Nieuwe Waterweg

The New Waterway is the last part of the most important for navigation in the estuary arm branched Rhine estuary. It belongs to the Dutch province of South Holland. Often the entire 20 -kilometer stretch of the river between the confluence of the Nieuwe Maas and Oude Maas in Rotterdam and the estuary into the North Sea at Hoek van Holland (Maas moon) is called with this name. But in the actual sense it applies only to the last, about seven kilometers long section through the dunes of the North Sea coast combines as abkürzender puncture the previous Stromarm Scheur with the open sea. The boundary between the two sections marked the Maeslant storm surge barrier since 1997.
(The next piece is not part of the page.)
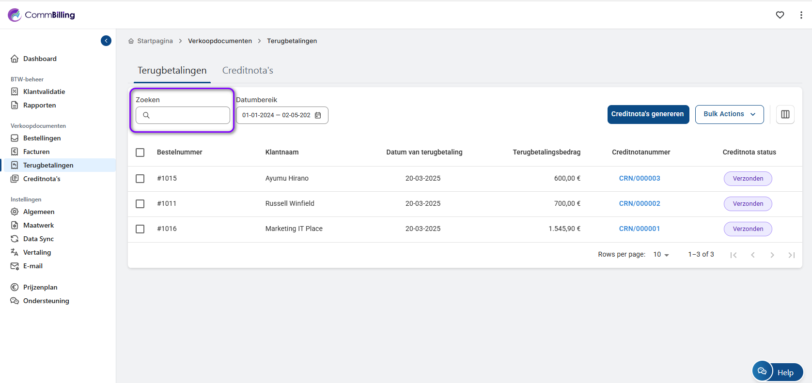
Task: Select checkbox for order #1015
Action: (140, 179)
The New Waterway is part of the Dutch waterway 102 ( Nieuwe Maas Maas New Waterway - moon), an important part of the shipping route North -Rotterdam -Rhine. For this reason, the Delta Works regulate the water flow so that at medium and low water levels, the main amount of water by the New Waterway flows, while the southern, much wider main channel delivers only the peak discharge on the Nieuwe Merwede, Hollands Diep and the floodgates of Haring Vliet dam the North Sea. Of the approximately 2,900 m³ / s, the total discharges the river system of the Rhine, so the average flow not quite 1500 m³ / s on the New Waterway in the North Sea.
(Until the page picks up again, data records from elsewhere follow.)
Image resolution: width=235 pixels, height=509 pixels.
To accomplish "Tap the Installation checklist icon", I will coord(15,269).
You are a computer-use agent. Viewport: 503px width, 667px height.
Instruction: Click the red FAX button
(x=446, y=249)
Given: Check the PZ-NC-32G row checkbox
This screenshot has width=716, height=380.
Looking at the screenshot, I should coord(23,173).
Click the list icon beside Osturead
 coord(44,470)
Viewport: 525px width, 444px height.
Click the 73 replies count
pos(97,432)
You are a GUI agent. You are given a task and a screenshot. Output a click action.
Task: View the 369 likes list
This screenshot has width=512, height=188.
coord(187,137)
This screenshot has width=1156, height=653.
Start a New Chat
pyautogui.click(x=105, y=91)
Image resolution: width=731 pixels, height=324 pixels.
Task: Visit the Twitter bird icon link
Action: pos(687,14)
As silted up in the 18th and 19th centuries the port of Rotterdam, in 1866 began the work on the construction of this canal, which was released in 1872 for the shipping. Planning and execution led the engineer Pieter Caland. Since then, the fairway repeatedly deepened (now approximately 11.60 meters). Having established that a further lowering of the New Waterway was not technically feasible, was placed in the second half of the 20th century at the confluence with the North Sea to the new offshore terminals Europoort and Maasvlakte. Both can currently be hit by the largest ocean-going vessels.